### Your goal
Wherever the listing has a line with the string "Listings", copy that line out.

### Records provided
- - - - -
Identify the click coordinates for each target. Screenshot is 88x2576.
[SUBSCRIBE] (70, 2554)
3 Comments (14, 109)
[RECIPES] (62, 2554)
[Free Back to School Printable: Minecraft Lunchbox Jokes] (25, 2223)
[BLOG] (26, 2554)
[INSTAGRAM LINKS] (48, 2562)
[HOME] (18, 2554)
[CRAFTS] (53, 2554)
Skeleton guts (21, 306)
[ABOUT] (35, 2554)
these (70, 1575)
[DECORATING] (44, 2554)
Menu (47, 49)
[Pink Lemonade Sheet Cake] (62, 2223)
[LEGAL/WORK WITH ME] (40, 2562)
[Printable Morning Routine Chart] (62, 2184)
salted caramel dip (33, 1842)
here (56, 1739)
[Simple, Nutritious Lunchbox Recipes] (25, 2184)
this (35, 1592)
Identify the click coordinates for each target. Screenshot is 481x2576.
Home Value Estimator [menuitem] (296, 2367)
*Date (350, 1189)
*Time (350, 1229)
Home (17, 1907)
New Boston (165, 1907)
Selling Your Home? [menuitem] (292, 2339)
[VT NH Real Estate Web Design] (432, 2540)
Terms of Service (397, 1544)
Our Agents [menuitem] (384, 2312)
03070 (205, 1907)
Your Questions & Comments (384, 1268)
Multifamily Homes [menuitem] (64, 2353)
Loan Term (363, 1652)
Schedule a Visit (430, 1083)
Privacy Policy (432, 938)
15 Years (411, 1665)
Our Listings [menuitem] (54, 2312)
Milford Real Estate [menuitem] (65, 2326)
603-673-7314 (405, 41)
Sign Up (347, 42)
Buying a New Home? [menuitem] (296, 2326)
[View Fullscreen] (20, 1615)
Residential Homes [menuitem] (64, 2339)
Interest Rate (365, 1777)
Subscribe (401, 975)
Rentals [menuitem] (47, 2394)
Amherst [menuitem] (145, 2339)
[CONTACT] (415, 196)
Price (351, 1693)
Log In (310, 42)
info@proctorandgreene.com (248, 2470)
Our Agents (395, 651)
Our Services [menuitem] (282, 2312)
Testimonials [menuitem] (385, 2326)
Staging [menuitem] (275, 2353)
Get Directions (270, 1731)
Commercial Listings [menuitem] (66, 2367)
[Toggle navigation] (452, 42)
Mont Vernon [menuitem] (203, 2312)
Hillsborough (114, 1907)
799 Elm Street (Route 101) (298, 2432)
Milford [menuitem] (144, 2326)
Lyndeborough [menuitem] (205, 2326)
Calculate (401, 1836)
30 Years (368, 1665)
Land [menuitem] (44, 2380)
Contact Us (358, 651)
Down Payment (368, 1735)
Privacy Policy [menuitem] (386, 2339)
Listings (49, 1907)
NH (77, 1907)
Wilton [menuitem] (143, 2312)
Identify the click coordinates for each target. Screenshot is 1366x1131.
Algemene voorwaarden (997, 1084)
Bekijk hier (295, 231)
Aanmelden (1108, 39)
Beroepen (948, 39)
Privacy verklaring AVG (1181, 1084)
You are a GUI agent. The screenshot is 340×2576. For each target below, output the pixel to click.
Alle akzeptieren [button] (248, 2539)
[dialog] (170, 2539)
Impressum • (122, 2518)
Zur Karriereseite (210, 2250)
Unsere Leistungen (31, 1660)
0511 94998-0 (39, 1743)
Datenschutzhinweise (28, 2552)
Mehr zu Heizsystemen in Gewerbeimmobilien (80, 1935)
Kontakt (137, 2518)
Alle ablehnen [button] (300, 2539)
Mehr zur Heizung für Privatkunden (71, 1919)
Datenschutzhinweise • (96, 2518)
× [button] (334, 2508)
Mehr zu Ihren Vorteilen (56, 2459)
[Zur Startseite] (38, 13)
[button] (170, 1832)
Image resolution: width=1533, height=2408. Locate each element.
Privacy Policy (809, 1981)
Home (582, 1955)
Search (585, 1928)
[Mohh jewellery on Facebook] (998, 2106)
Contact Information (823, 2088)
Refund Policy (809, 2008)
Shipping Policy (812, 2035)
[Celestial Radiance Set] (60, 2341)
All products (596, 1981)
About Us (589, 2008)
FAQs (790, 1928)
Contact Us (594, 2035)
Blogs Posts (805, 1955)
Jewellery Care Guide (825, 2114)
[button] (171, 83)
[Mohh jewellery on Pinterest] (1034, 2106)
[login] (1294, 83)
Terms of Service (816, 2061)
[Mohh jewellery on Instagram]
- - - - -
### Solution to this exercise
Our Listings [menuitem] (54, 2312)
Commercial Listings [menuitem] (66, 2367)
Listings (49, 1907)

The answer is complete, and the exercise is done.